Épidémie d’Ébola en RDC : le nombre de décès s’élève désormais à 600
Lecture rapide :
– Bilan : 600 décès
– 1 759 cas confirmés (OMS, 7 juillet)
– Variant Bundibugyo sans vaccin ni traitement
L’Organisation mondiale de la santé (OMS) alerte sur la progression de l’Épidémie d’Ébola en RDC, où le dernier point de situation, daté du 7 juillet, fait état de 600 décès et de 1 759 cas confirmés. Les données proviennent des autorités sanitaires congolaises et confirment une contagion active dans plusieurs provinces.
Le virus, transmis par contact avec les fluides corporels et responsable d’une fièvre hémorragique, a causé plus de 15 000 décès en Afrique au cours des cinquante dernières années.

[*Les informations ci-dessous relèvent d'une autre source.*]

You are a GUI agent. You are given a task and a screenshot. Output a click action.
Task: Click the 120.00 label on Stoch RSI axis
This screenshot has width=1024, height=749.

L’épidémie la plus meurtrière en RDC entre 2018 et 2020 avait fait près de 2 300 morts pour 3 500 cas recensés.
Ébola en RDC : progression géographique et chiffres clés
Le foyer principal se situe en Ituri, province du nord-est, avec des cas signalés aussi dans les provinces proches du Nord-Kivu et du Sud-Kivu. Les autorités rapportent des signalements transfrontaliers, l’Ouganda voisin enregistrant un bilan de deux morts pour 20 cas confirmés.
Capacités de prise en charge et obstacles sécuritaires
Les centres de traitement fonctionnent à environ 90 % de leur capacité, créant une pression importante sur la réponse sanitaire. Les déplacements de population, l’insécurité et la fragilité du système de santé compliquent l’accès aux soins et aux opérations de surveillance sur le terrain.

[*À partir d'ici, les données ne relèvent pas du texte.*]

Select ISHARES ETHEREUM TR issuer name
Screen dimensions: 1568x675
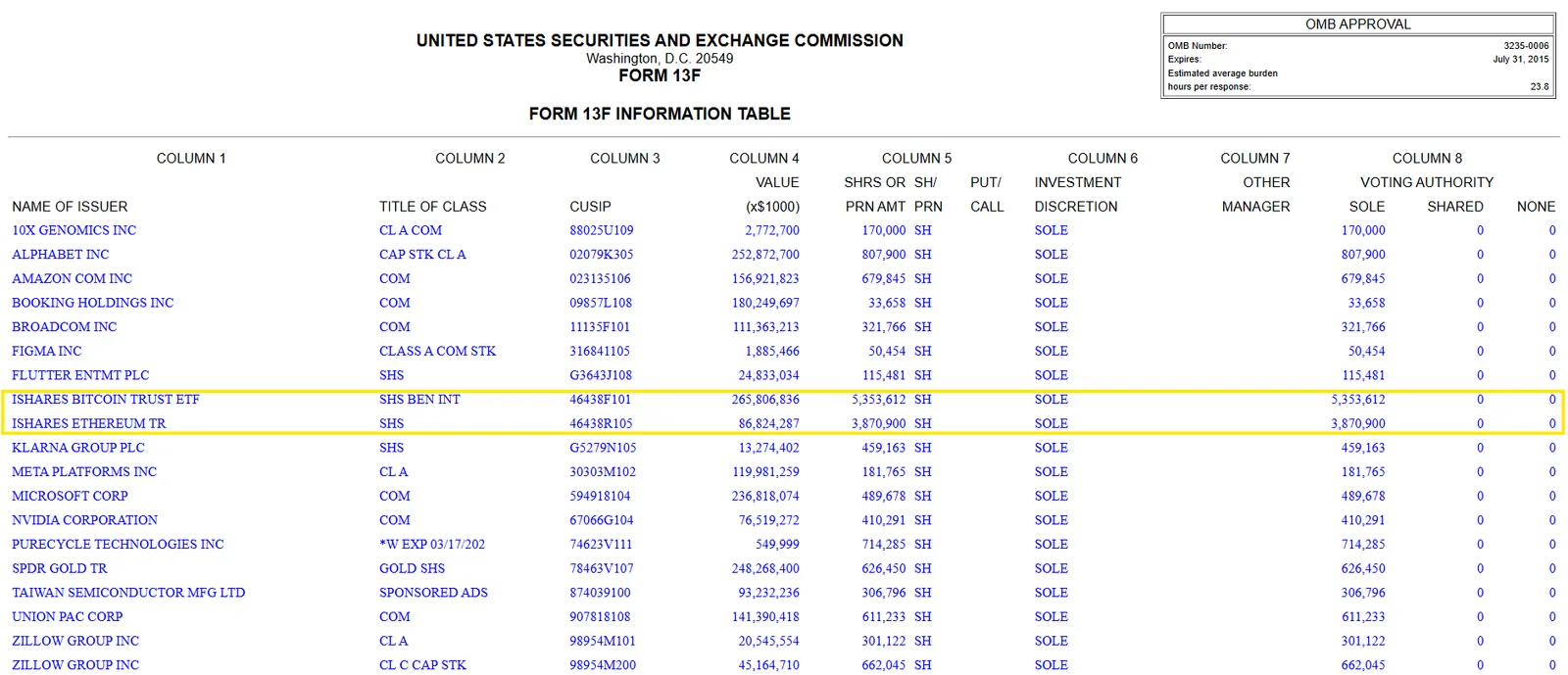point(88,424)
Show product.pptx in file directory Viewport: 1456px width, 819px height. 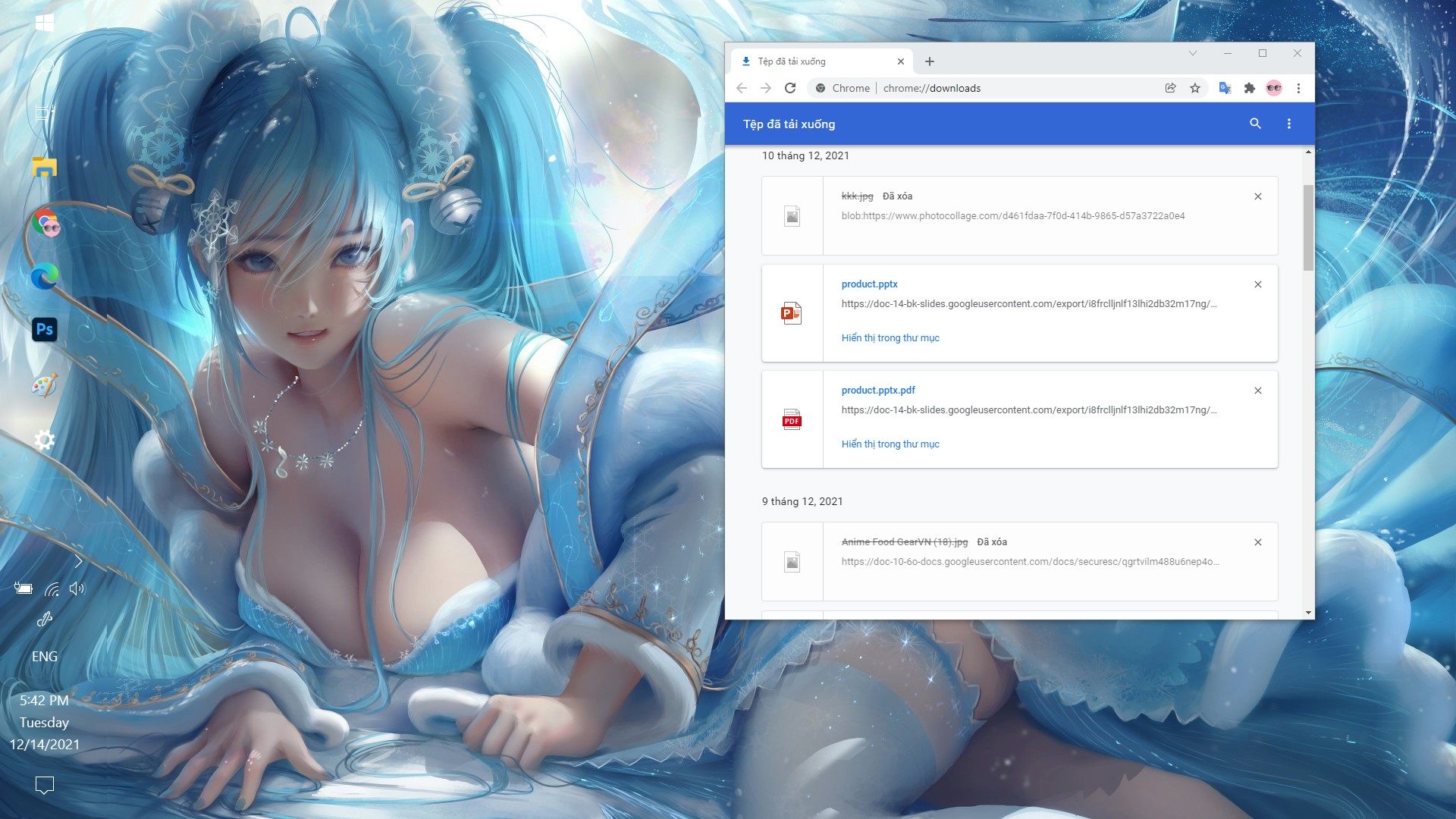[889, 337]
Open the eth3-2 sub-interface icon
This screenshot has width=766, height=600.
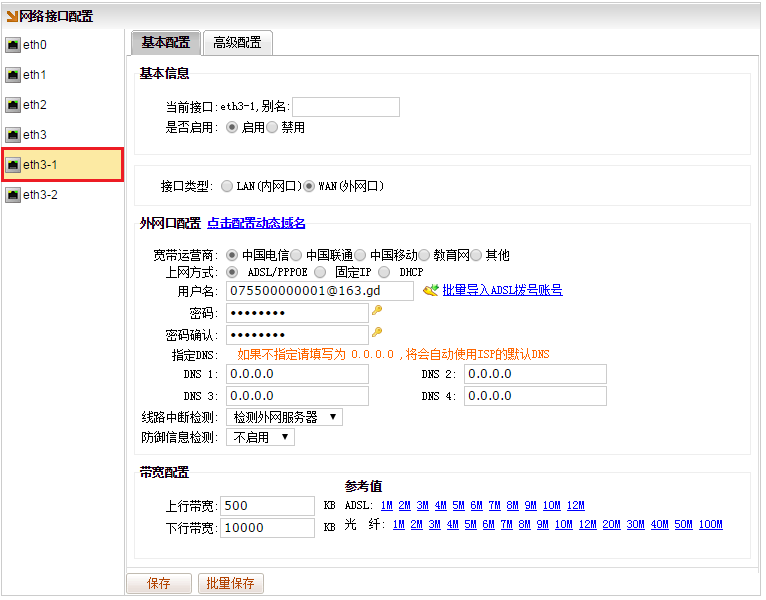13,195
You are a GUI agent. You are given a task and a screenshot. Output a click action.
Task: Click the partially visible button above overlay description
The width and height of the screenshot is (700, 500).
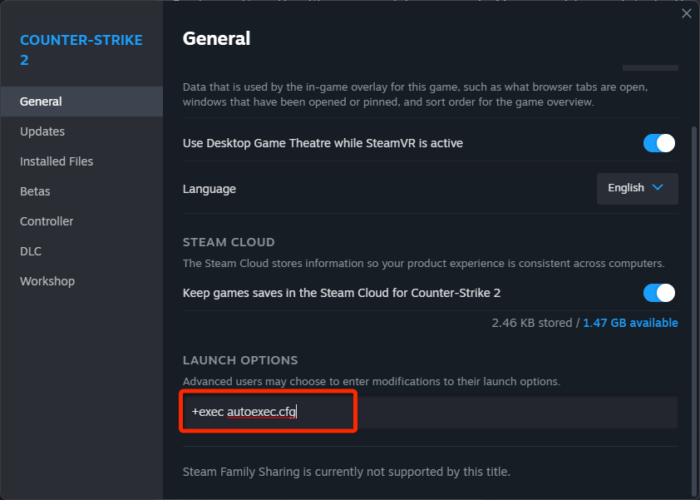point(650,68)
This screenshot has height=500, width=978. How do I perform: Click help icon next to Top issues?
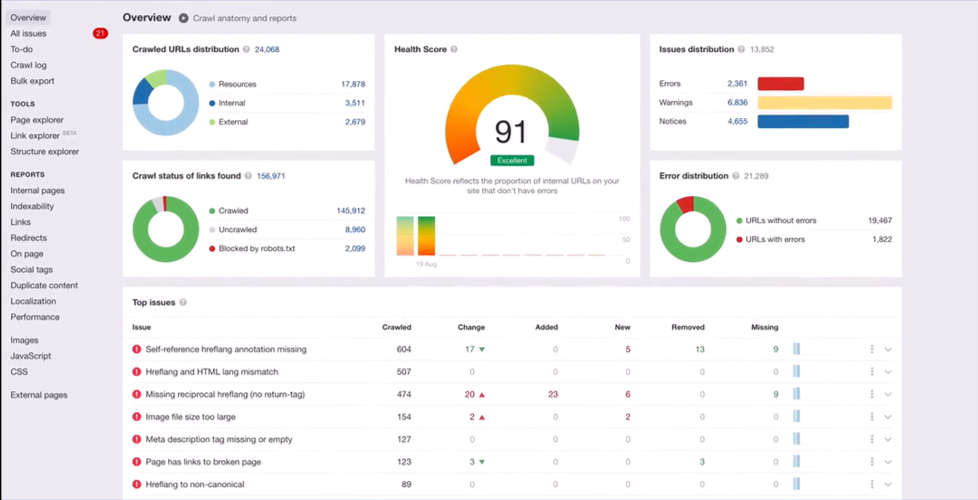coord(183,302)
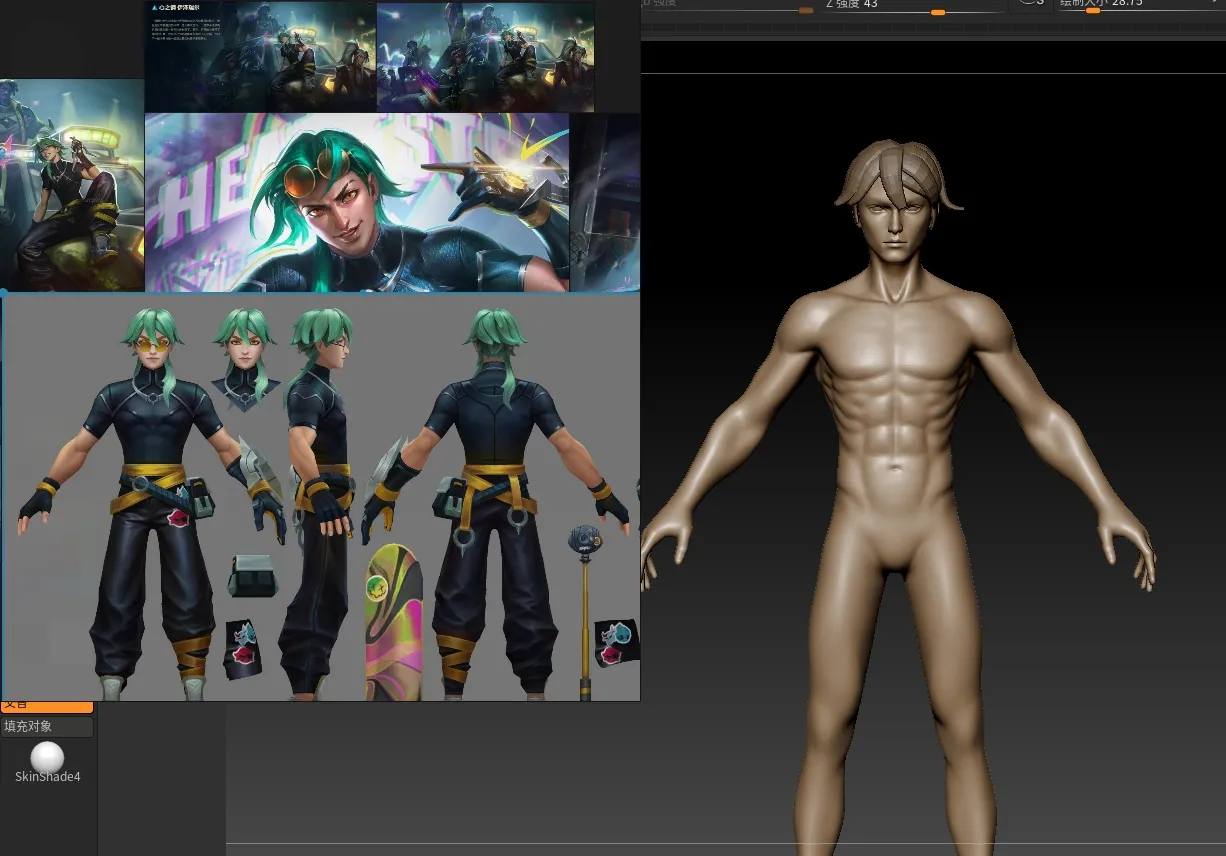
Task: Click the timeline strip below the sliders
Action: pos(930,30)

La présence de groupes armés, notamment le contrôle par le M23 de larges pans de territoire, limite l’intervention des équipes médicales et exacerbe les besoins humanitaires en matière de protection des civils et d’accès à la nourriture. Cette combinaison de facteurs rend difficile l’estimation de l’ampleur réelle de l’épidémie.
Essais cliniques, diagnostics et mesures de santé publique
La 17e épidémie, déclarée le 15 mai, est due au variant Bundibugyo, pour lequel il n’existe actuellement ni vaccin ni traitement homologué. L’OMS indique qu’un essai clinique testant deux traitements a débuté le 2 juillet et qu’une autorisation d’utilisation d’urgence a été accordée pour un test de diagnostic moléculaire.
Face à l’absence de produits préexistants pour ce variant, les capacités de diagnostic et les essais en cours sont déterminants pour orienter la réponse sanitaire. L’OMS insiste sur la nécessité d’un renforcement de la surveillance et de la prise en charge pour éviter une aggravation de la contagion.
Perspectives temporales et besoins humanitaires
Les autorités sanitaires et l’OMS estiment que l’ampleur réelle de l’épidémie n’est pas encore pleinement établie et que la crise pourrait durer plusieurs mois. Les besoins immédiats incluent l’accès aux services de santé essentiels et des mesures de protection pour les populations affectées.
La progression de l’Épidémie en contexte d’insécurité implique une coordination soutenue entre acteurs locaux et internationaux pour limiter la propagation du virus et réduire les décès.